- _Assignment_: Here is the task for the records below: repeat exactly the lines from the one with "The height and" to the one with "The image size is (1121, 701).", both included, and nothing else.

Input for this task below:

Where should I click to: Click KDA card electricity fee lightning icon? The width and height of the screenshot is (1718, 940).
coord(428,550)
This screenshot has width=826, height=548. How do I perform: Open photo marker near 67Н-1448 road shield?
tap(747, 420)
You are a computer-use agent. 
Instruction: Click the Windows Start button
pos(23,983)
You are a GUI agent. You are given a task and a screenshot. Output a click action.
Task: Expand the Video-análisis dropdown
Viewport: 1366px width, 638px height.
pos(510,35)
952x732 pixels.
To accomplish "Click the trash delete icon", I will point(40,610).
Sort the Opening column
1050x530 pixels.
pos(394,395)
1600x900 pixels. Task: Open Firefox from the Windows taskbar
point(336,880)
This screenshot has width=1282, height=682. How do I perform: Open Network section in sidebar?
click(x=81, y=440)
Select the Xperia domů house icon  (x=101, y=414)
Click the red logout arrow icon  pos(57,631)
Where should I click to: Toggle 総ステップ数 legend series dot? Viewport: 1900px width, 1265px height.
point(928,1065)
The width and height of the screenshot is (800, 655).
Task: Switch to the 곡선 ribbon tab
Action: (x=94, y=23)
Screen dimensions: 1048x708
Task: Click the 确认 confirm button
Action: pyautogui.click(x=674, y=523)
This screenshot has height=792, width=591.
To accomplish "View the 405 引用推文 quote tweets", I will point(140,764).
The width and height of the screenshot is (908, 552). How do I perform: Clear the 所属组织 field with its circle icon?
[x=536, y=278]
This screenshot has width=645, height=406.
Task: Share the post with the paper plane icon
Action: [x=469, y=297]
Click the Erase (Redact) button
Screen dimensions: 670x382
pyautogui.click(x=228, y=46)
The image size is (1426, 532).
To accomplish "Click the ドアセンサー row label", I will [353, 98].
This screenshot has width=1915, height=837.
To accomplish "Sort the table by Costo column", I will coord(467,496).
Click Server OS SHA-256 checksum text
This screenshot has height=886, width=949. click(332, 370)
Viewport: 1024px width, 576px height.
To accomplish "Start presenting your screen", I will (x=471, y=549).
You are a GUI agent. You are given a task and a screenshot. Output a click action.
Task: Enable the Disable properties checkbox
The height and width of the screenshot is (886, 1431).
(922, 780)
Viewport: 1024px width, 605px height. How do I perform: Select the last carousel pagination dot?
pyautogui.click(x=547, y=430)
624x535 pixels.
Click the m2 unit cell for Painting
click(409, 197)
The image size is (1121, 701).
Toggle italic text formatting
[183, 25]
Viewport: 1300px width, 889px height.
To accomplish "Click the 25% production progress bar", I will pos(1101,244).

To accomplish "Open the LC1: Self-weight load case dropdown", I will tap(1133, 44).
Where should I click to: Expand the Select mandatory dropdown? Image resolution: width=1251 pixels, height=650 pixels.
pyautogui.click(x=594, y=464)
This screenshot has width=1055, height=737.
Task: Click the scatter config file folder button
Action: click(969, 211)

End of Input for this task.

- _Completed task_:
The height and width of the screenshot is (886, 1431).
(922, 780)
Viewport: 1024px width, 605px height. How do I perform: Select the last carousel pagination dot?
pyautogui.click(x=547, y=430)
624x535 pixels.
Click the m2 unit cell for Painting
click(409, 197)
The image size is (1121, 701).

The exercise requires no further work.